1. § 71 Abs 5 letzter Satz StPO, der nach einer in der Judikatur vertretenen Ansicht (11 Os 99/10h) auch bei Anträgen auf Erlassung vermögensrechtlicher Anordnungen eine Vorprüfung nach § 485 StPO ermöglicht, reicht als Analogiegrundlage nicht hin. Denn § 71 StPO ist als Sonderbestimmung für das Privatanklageverfahren nicht extensiv, sondern im Rahmen ihrer engen ratio auszulegen (RIS‑Justiz RS0008903 [T4]). Diese besteht vor allem darin, Personen vor unberechtigten Anklagen oder Anträgen des – nicht der Objektivität verpflichteten (§ 3 Abs 2 StPO) – Opfers zu schützen (vgl ErläutRV StPRefG 25 BlgNR 22. GP , 103) und dessen Prozessverhalten besonderer Kontrolle zu unterwerfen. Solcherart kann aus diesen Vorschriften nicht ohne weiteres darauf geschlossen werden, dass es der Gesetzgeber verabsäumt hätte, entsprechende Regelungen für das offiziose Strafverfahren vorzusehen.

2. Gleiches gilt für das auf 15 Ns 25/21a gestützte Argument, das nach § 445 StPO angerufene Gericht habe (immerhin) bei örtlicher Unzuständigkeit nach § 485 Abs 1 Z 1 StPO analog vorzugehen.

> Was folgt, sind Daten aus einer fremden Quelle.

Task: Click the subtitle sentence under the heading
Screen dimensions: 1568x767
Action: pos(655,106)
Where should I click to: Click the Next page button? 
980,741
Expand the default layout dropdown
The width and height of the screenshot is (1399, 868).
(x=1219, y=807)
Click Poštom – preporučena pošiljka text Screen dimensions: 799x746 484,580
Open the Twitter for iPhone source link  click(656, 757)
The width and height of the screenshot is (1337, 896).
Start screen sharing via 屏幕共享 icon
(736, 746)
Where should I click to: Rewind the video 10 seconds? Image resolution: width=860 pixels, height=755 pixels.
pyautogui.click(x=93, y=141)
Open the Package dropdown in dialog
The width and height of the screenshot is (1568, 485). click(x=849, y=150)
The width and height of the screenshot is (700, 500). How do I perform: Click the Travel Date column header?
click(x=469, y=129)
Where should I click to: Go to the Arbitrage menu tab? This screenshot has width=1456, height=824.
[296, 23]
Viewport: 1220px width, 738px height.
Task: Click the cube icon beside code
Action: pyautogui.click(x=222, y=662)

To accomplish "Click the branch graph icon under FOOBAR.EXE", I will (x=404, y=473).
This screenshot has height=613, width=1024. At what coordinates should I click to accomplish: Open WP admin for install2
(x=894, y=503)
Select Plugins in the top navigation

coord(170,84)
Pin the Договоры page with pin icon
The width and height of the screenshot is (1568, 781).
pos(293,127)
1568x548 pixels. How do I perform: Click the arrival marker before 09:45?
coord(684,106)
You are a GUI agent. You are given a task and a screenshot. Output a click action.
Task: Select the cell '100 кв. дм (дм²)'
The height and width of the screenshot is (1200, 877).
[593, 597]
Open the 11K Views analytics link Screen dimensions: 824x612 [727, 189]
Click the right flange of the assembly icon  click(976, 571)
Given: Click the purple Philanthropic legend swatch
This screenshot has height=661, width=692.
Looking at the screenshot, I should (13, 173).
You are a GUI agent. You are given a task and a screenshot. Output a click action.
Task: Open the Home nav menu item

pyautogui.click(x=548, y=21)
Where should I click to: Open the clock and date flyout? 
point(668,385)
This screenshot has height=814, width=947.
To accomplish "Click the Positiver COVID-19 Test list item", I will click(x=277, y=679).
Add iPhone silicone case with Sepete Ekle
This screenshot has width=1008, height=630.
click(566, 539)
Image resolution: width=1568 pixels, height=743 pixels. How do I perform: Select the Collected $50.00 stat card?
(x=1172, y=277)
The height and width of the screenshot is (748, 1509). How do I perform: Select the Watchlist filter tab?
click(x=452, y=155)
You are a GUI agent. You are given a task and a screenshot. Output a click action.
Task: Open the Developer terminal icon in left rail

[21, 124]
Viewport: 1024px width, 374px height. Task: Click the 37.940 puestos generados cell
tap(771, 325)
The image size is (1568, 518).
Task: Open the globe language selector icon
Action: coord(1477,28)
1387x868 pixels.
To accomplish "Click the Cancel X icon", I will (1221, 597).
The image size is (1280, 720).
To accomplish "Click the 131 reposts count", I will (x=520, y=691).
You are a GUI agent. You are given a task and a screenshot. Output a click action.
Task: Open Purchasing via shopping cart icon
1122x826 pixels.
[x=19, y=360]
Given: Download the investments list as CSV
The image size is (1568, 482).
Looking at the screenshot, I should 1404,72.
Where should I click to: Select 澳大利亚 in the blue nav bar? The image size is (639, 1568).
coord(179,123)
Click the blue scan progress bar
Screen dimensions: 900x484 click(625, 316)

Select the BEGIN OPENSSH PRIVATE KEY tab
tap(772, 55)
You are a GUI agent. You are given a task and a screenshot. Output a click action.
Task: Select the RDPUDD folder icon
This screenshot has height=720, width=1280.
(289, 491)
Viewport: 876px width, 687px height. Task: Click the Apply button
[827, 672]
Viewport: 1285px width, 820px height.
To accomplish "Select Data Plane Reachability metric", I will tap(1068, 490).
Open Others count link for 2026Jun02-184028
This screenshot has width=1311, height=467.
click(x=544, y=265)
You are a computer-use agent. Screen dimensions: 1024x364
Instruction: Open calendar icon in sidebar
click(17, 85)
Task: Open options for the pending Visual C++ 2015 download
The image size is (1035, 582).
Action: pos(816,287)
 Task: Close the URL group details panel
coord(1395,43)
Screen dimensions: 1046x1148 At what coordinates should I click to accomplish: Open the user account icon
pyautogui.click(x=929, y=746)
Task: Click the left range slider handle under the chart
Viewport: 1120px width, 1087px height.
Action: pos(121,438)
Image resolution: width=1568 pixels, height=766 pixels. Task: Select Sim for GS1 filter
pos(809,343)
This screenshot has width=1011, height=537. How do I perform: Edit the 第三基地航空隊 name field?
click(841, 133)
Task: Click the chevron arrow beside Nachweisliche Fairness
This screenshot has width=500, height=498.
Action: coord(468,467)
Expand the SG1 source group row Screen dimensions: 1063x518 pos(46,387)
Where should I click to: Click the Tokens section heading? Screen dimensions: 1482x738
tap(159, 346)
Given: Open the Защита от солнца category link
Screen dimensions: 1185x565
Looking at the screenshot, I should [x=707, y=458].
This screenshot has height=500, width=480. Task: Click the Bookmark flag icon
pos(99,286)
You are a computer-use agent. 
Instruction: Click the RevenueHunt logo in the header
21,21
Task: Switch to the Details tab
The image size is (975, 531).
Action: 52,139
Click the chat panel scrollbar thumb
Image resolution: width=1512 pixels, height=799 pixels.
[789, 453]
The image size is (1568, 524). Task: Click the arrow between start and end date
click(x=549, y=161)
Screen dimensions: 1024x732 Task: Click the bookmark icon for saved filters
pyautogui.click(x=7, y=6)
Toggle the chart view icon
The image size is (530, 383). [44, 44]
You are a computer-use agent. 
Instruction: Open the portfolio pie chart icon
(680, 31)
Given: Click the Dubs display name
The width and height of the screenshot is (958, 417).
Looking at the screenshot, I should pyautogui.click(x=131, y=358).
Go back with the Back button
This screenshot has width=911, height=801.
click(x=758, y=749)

Einerseits steht dieser Lösung entgegen, dass § 38 StPO dafür ohnedies Vorsorge trifft und dem Rechtsschutzbedürfnis der Beteiligten mit § 38 dritter Satz StPO Rechnung getragen wird (zur ausnahmsweisen Derogation des § 38 StPO [nur] im Umfang spezieller, im Gesetz geregelter Verfahren 13 Ns 44/09p; Oshidari, WK‑StPO § 38 Rz 2).Andererseits ließe sich auch unter Zugrundelegung der von 15 Ns 25/21a befürworteten Vorprüfungsbefugnis bei örtlicher Unzuständigkeit kein Schluss darauf ziehen, dass diese auch die materiellen Anwendungsvoraussetzungen der jeweiligen Vermögensmaßnahme umfasst.

3. Schließlich bietet auch das Argument, Rechtsschutzinteressen würden die Zulässigkeit amtswegiger Vorprüfungsbefugnis gebieten, keine taugliche Analogiebasis. In welchem Umfang Rechtsschutz zu gewähren ist, ist vorrangig Aufgabe des Gesetzgebers, der sich dabei an den verfassungsrechtlichen (insb grundrechtlichen) Rahmenbedingungen zu orientieren hat. Nur dort, wo das (einfache) Gesetz hinter diesen Vorgaben zurückbleibt, können entsprechende Defizite im Auslegungsweg bereinigt werden (vgl etwa RIS‑Justiz RS0122228). Ein solcher Befund lässt sich aber vorliegend nicht erstellen. Denn das Beschwerdevorbringen läuft im Ergebnis bloß auf das verfahrensökonomische Postulat hinaus, dass offensichtlich unberechtigte Anträge nach § 445 StPO im Vorprüfungsweg effektiver beseitigt werden könnten als bei Durchführung einer öffentlichen mündlichen Verhandlung.

[17] Die Nichtigkeitsbeschwerde war daher zu verwerfen.